### Input data
»»
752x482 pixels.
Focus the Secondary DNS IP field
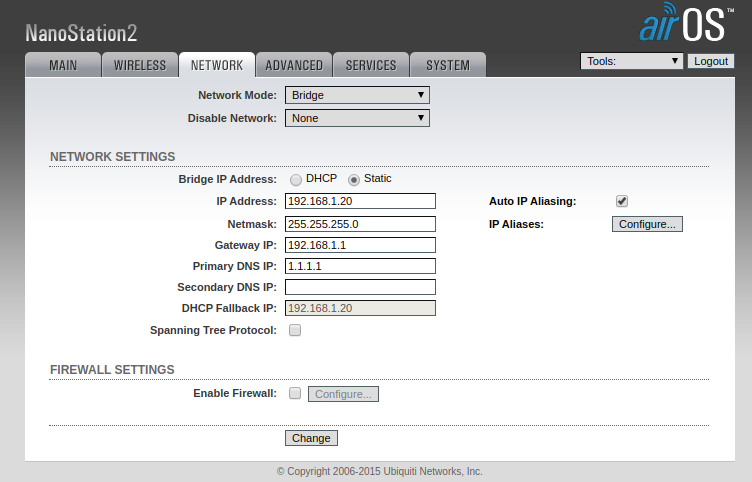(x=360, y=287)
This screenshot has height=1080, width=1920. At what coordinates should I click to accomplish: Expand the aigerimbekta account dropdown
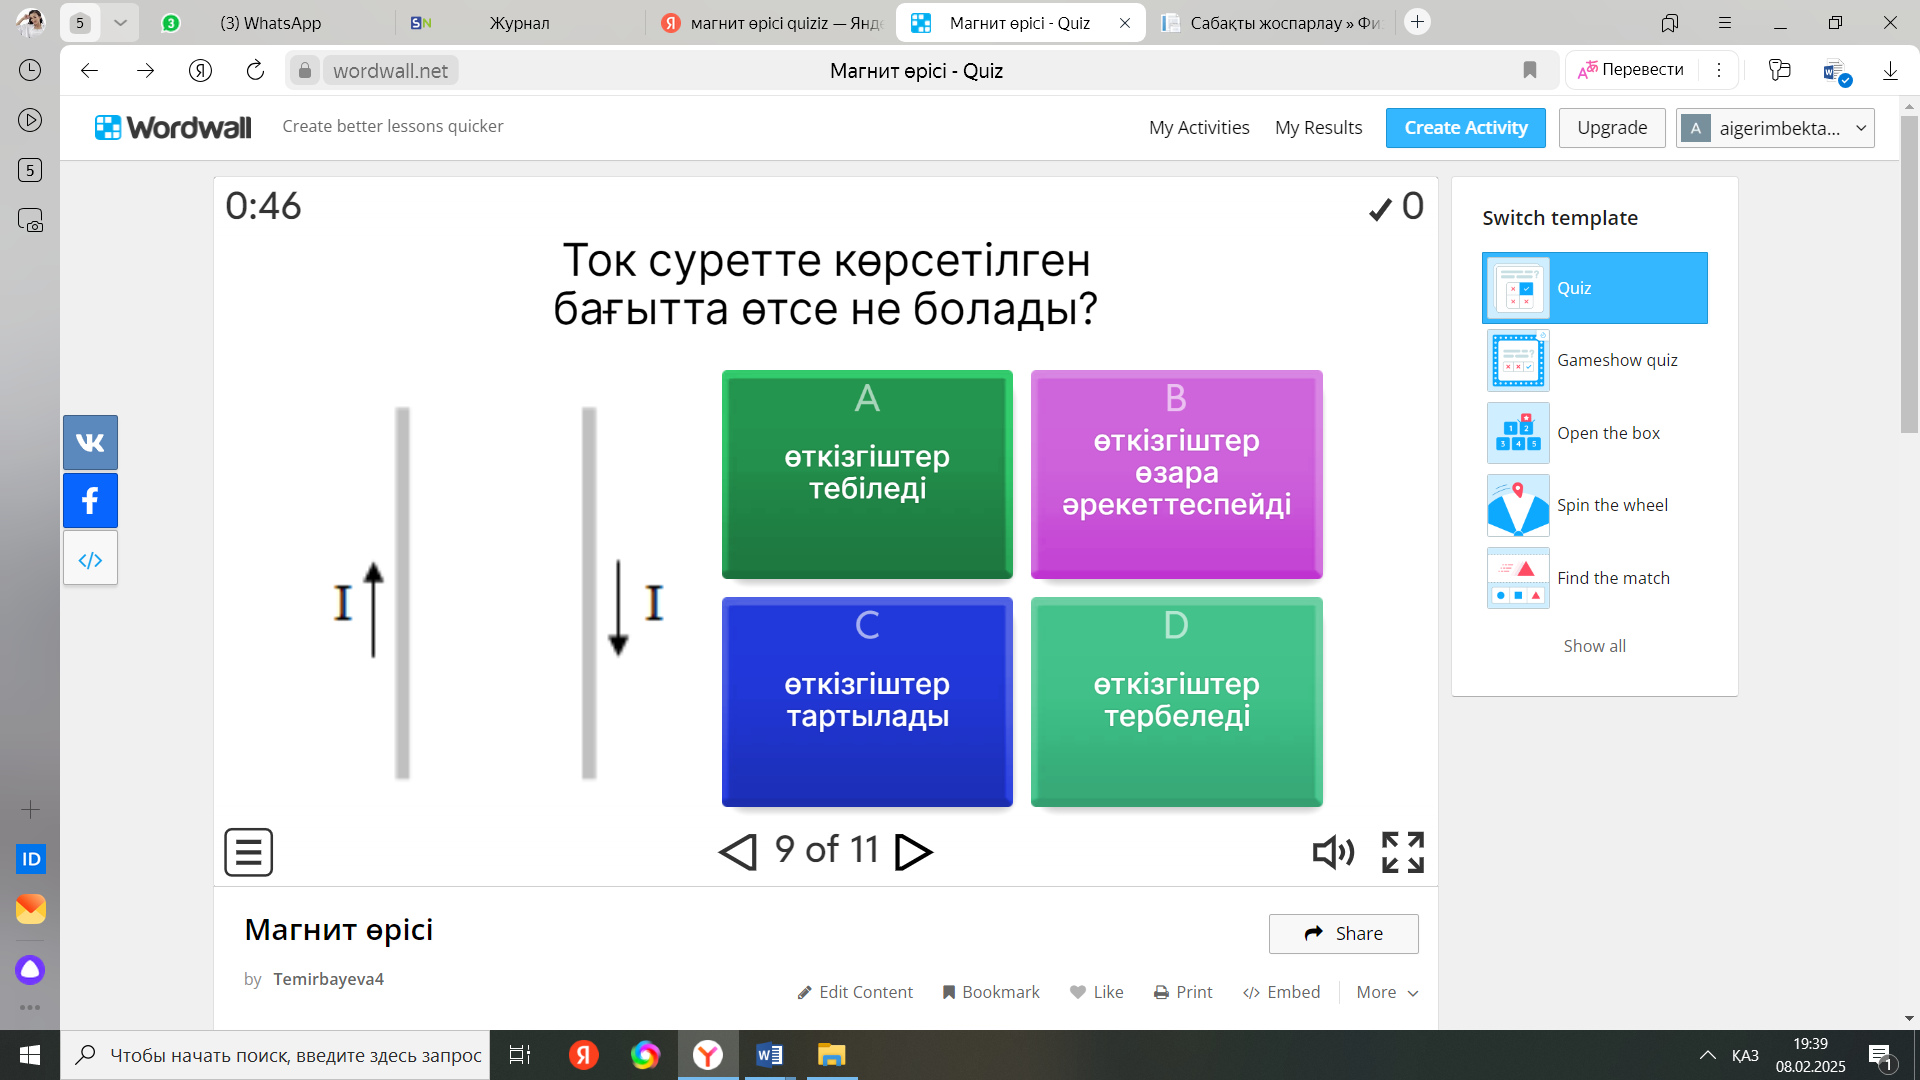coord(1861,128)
««
»»
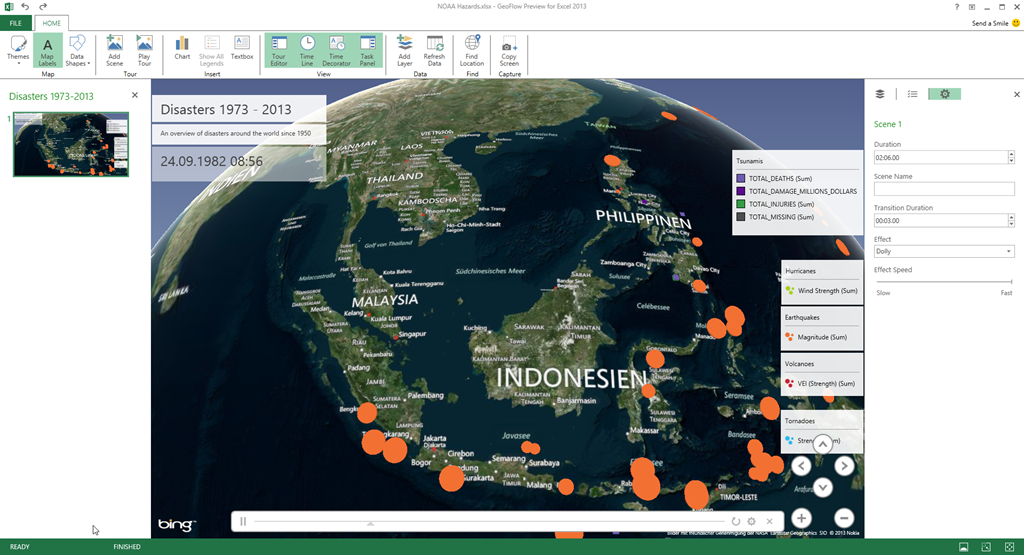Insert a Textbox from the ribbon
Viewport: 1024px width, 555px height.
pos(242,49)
««
»»
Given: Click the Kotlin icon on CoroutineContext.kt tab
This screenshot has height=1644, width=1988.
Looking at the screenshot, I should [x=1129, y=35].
««
Convert the listing into a two-column CSV with the columns instruction and location, one row for each item, putting the text in one quoted field and its answer in another, with line breaks replaced by spaces. Begin at the line that has "Given: Click the" and stop after the line that has "Looking at the".

### Solution
instruction,location
"Given: Click the Kotlin icon on CoroutineContext.kt tab This screenshot has height=1644, width=1988.","Looking at the screenshot, I should [x=1129, y=35]."